Of course, when I decided to pledge my allegiance to my country’s principles rather than to its leadership, I never thought that this nation would be threatened by fascism. Yet, here we are with a president-elect who, among his numerous flaws, seems to be a fascist based on the manner in which he has acted and attracted voters. Comparisons have rightly been made between Donald Trump and fascists like Mussolini and Hitler, who rose to power based on the popular vote and despite systems of checks and balances in their nations ended up as dictators in fascist regimes. Now, I am not saying that Donald Trump is a fascist, nor am I saying he will be a horrible president (though it certainly appears that way based on his actions since becoming President Elect). I am saying the comparisons between the manner in which Hitler and Mussolini rose to power and the manner in which Donald Trump was elected are alarming.
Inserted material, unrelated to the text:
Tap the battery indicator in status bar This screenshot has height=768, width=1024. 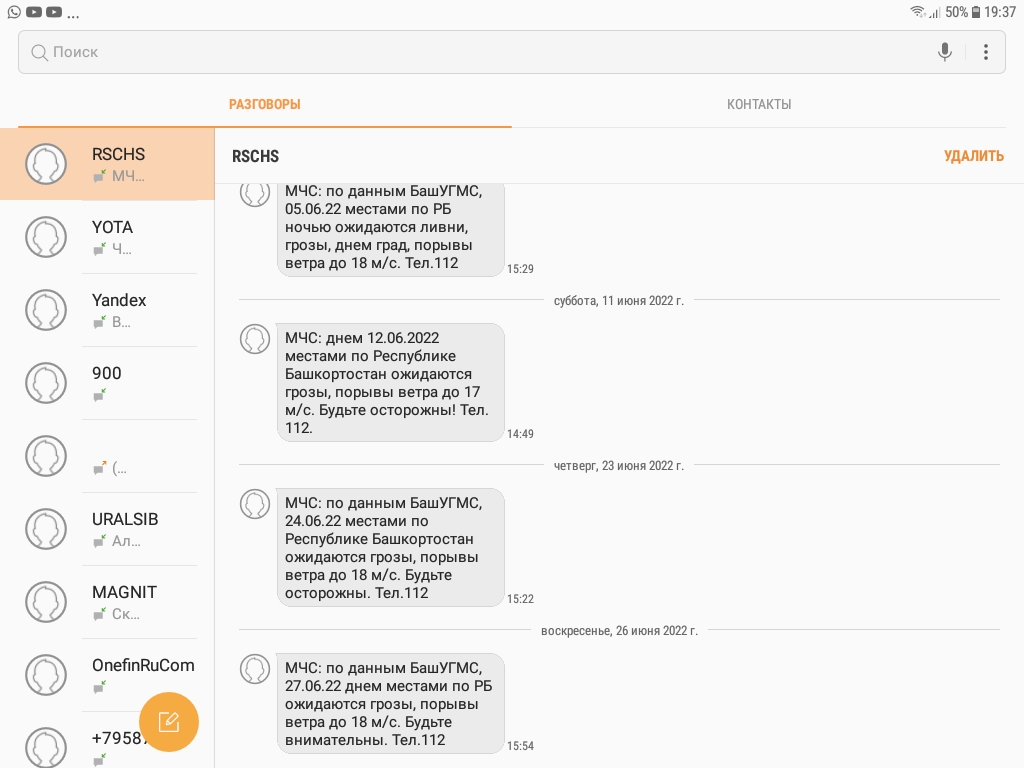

As such, it seems to me that we must watch Donald Trump carefully, more so than any other president in the history of our nation, and based on his actions choose to what degree we follow him as our elected leader – or treat him as a fascist threat to this nation.
Therefore, now that the Electoral College has confirmed Donald Trump as our next president, you have a job to do as well. Ask yourself where your own allegiance lies. Is it with the nation itself? Is it with Donald Trump or whoever happens to be president? Or is it with the principles that have guided the United States of America through the centuries? Over the coming months and years of a Trump presidency, you may just find your allegiance tested.